After you have correctly captured the charge, you must submit claims to the insurer for reimbursement. The claims submission process begins with determining how much you are owed for services rendered. Clean claims require the payer’s account receivables to spend the least amount of time, resulting in faster payments. Here’s how to make sure your claims are clean:

  • Verify that the patient’s information is updated before submitting claims
  • Meet all pre-authorization requirements
  • Follow the right medical coding regulations
  • Perform standard quality checks
  • Know your payers before billing

Allow the primary insurer provider to adjudicate the claim before transferring the balance to the secondary insurer if a patient has more than one insurer. If the information exists in their system, some payers will automatically cross over credits to secondary payers. As a result, a fair billing system is created that meets the patient’s policies with each insurer.

Payment Reconciliation

The claim is posted to accounts receivable once it is submitted. Account receivables represent the unpaid balance for previously rendered services. Updating your balance sheet’s account receivables section enables you to follow up with patients or insurance providers who are late in honoring claims. If a claim is denied, a medical billing specialist can follow up and file an appeal to have the claim processed.
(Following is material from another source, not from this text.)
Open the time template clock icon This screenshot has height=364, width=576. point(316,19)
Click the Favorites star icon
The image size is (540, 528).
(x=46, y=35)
The account must be reconciled once the claim has been processed and fully settled. The process of reconciling payments leads to all accounting balances being current and consistent. This can assist physicians in avoiding losses due to untraceable billing errors.

Invest in Healthcare Revenue Cycle Management Software

Managing your medical practice’s finances protects the practice’s profitability. Investing in healthcare revenue cycle management software promotes accurate medical billing, allowing you to focus on providing medical services to your patients. This will help maximize your practice’s revenue and promote overall growth.